━━━ GIVEN DATA
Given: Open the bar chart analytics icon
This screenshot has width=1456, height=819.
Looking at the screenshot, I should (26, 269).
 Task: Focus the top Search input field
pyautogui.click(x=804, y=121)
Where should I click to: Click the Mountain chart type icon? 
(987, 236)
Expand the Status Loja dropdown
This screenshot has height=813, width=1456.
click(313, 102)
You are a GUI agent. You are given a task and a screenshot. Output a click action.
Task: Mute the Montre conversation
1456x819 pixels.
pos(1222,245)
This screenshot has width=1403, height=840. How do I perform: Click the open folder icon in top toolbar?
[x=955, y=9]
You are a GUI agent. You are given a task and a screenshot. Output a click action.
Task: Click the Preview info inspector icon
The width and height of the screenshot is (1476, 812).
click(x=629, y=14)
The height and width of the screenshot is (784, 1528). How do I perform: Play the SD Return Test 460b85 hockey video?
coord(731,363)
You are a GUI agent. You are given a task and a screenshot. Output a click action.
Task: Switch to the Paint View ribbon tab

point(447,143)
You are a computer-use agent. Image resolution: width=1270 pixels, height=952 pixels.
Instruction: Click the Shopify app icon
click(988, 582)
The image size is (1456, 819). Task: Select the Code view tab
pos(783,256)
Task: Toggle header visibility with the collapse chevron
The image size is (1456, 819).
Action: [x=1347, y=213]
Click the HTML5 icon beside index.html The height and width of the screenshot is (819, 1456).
━━━━━━
WHAT THIS TASK INVOLVES:
Please print exactly the lines of the entries above, beginning with the line that contains "Where should I" and ending with the last line.

TASK OUTPUT:
Where should I click to: Click the Mountain chart type icon? 
(987, 236)
Expand the Status Loja dropdown
This screenshot has height=813, width=1456.
click(313, 102)
You are a GUI agent. You are given a task and a screenshot. Output a click action.
Task: Mute the Montre conversation
1456x819 pixels.
pos(1222,245)
This screenshot has width=1403, height=840. How do I perform: Click the open folder icon in top toolbar?
[x=955, y=9]
You are a GUI agent. You are given a task and a screenshot. Output a click action.
Task: Click the Preview info inspector icon
The width and height of the screenshot is (1476, 812).
click(x=629, y=14)
The height and width of the screenshot is (784, 1528). How do I perform: Play the SD Return Test 460b85 hockey video?
coord(731,363)
You are a GUI agent. You are given a task and a screenshot. Output a click action.
Task: Switch to the Paint View ribbon tab

point(447,143)
You are a computer-use agent. Image resolution: width=1270 pixels, height=952 pixels.
Instruction: Click the Shopify app icon
click(988, 582)
The image size is (1456, 819). Task: Select the Code view tab
pos(783,256)
Task: Toggle header visibility with the collapse chevron
The image size is (1456, 819).
Action: [x=1347, y=213]
Click the HTML5 icon beside index.html The height and width of the screenshot is (819, 1456).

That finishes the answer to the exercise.